A propósito de Llewyn Davis

A propósito de Llewyn Davis

Me gusta más el título en inglés “Inside Llewyn Davis“, que el adoptado en castellano “A propósito de Llewyn Davis“. Será, como me ha ocurrido siempre con las canciones anglosajonas, que como no sé nada de ese idioma, todo se me traduce a su musicalidad. De eso parece que va la última de los hermanos Coen, de música y de imágenes hechas música.

Paradójicamente, no me gustan nada las películas musicales, pero me encantan las historias sobre la música. Y es que el perdedor anónimo de este film, es uno de aquellos pioneros cantantes, que en los años sesenta retomaron el folk como excusa para orientar su proyecto, lejos de la cómoda sociedad de consumo (norteamericana, por supuesto, aquí no había de eso).

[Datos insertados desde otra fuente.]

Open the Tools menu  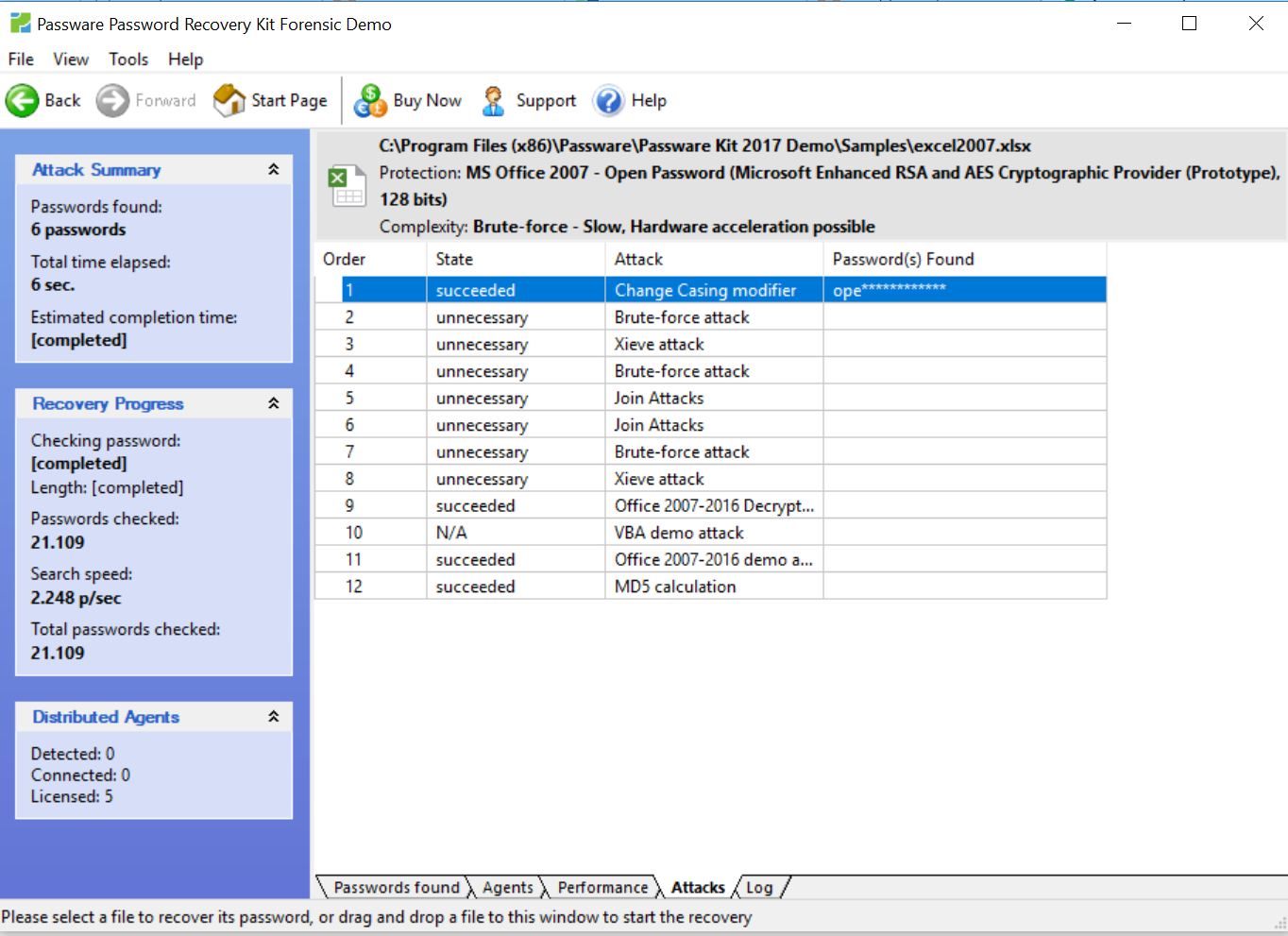pyautogui.click(x=127, y=59)
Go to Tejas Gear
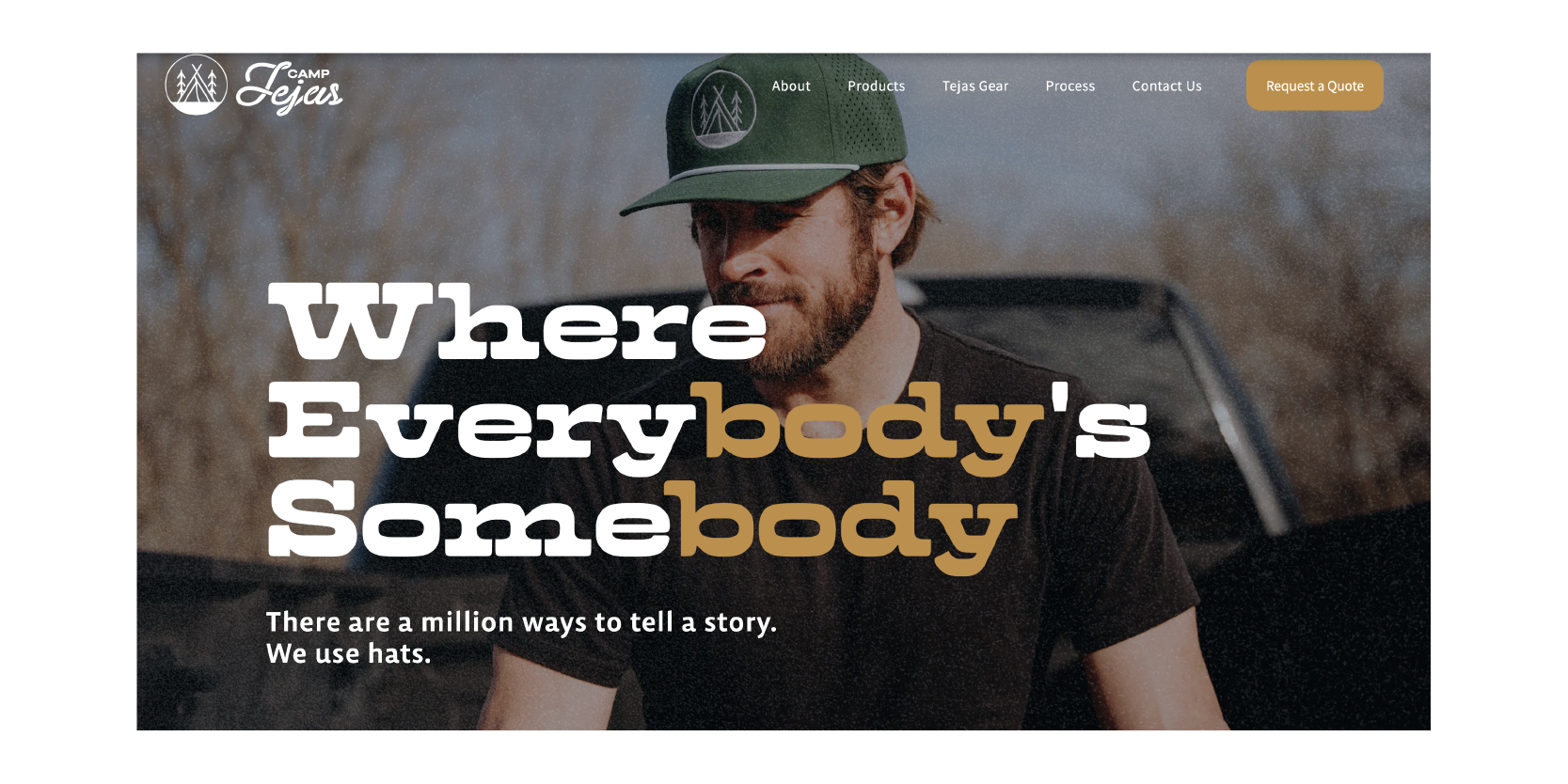This screenshot has height=784, width=1568. (975, 86)
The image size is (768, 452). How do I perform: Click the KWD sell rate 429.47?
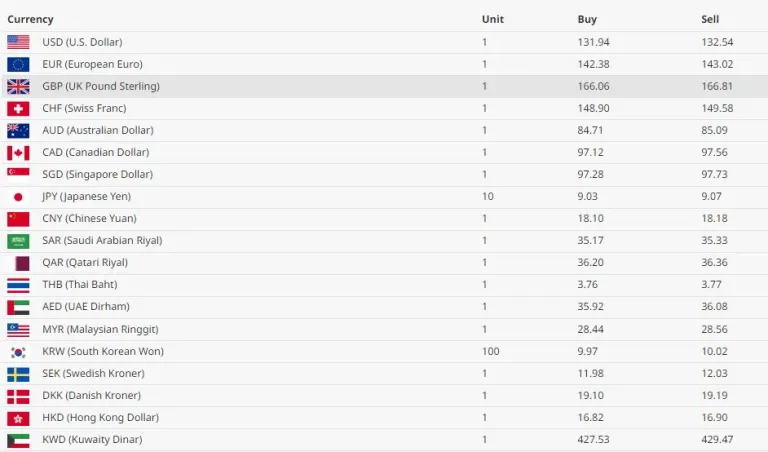point(718,440)
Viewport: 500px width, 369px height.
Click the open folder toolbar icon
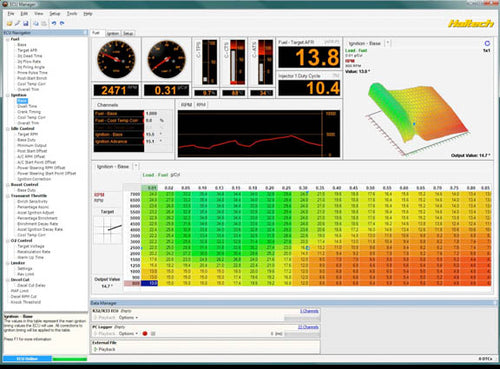click(9, 23)
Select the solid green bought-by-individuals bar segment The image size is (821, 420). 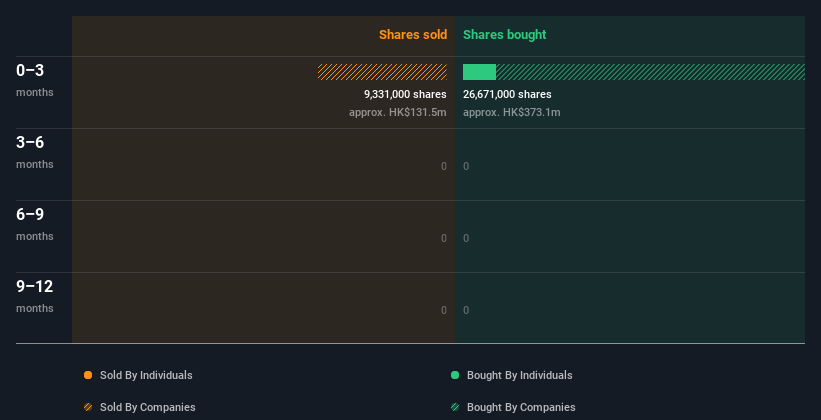479,72
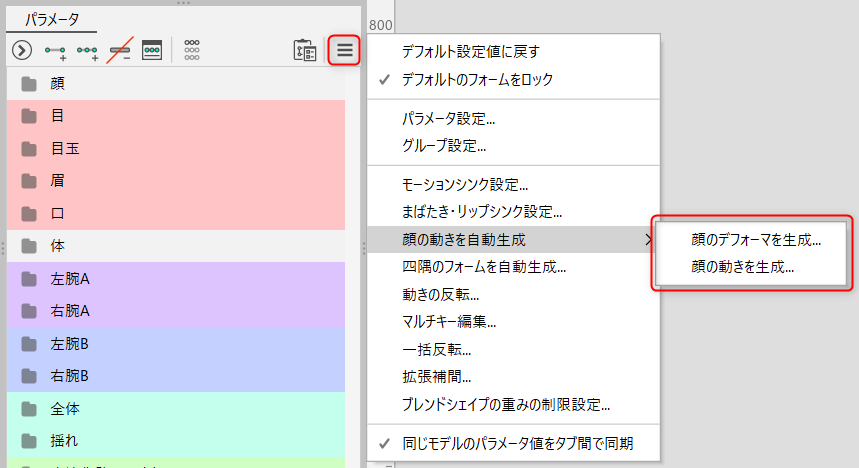859x468 pixels.
Task: Expand the 目 parameter group folder
Action: pyautogui.click(x=29, y=117)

Un tipo de canción que hoy —y entonces— resultará monótona y aburrida para muchos, pero que marcó en su momento una inflexión en el papel que iba a tomar el género (poesía musicada unas veces, panfletos machacones las más) en el ámbito de la expresión y la reivindicación política y social de una parte de la juventud, que ya intuía que aquello del crecimiento infinito tenía mucho de truco.

Basados en el folklore que los inmigrantes —sobretodo irlandeses— habían importado, con la presencia en sus canciones de la expresión de los sentimientos del pueblo, del trabajo, de la fiesta, del duelo, y que rescataron los Pete Seeger o Woody Guthrie anteriormente; dejaron paso a reivindicaciones más directamente políticas con los Bob Dylan o Joan Baez. La guerra de Vietnam, la segregación racial o la protesta anticapitalista fueron los temas que nos llegaron de por allá.

Utopía

Utopía

Por aquí, rápidamente —como todo lo americano— se acomodó a la problemática de cada lugar. Mezclado junto con la canción francesa (George Brassens, Jacques Brel) o la sudamericana (Victor Jara, Yupanqui), los Paco Ibáñez, Raimon, etc. constituyeron uno de los pilares de los movimientos sociales en las dictaduras de mitad de siglo. Aunque de aquél folk costumbrista quedara poco más que las formas, sobretodo quedaba el origen: el pueblo.

Los hermanos Coen, hacen otra película de los hermanos Coen. Exponen a unos personajes, en una situación concreta, perfectamente. Con su sutil humor, con una banda musical perfecta —para el que le guste, claro—, en la que recrean aquel incipiente renacer folk (obviamos el conservador country, o el personalísimo blues); transcurriendo por las peripecias de uno de sus clásicos personajes frustrados, que se quedaron en aquel folk más ingenuo y blandito (recuerdo a Peter Paul and Mary incluido), buscando infructuosamente el utópico éxito. Un guiño final hacia la evolución más dura y politizada del género, en la voz de un Dylan inédito, nos señala hacia donde iban a ir los derroteros inmediatos.

Homenajes, utopías, críticas, ironías, se mezclan en una historia agradable, que intenta trasladarnos acertadamente al Greenwich Village neoyorquino de los sesenta. El resultado, un interesante trabajo para viejos nostálgicos y mitificadores varios.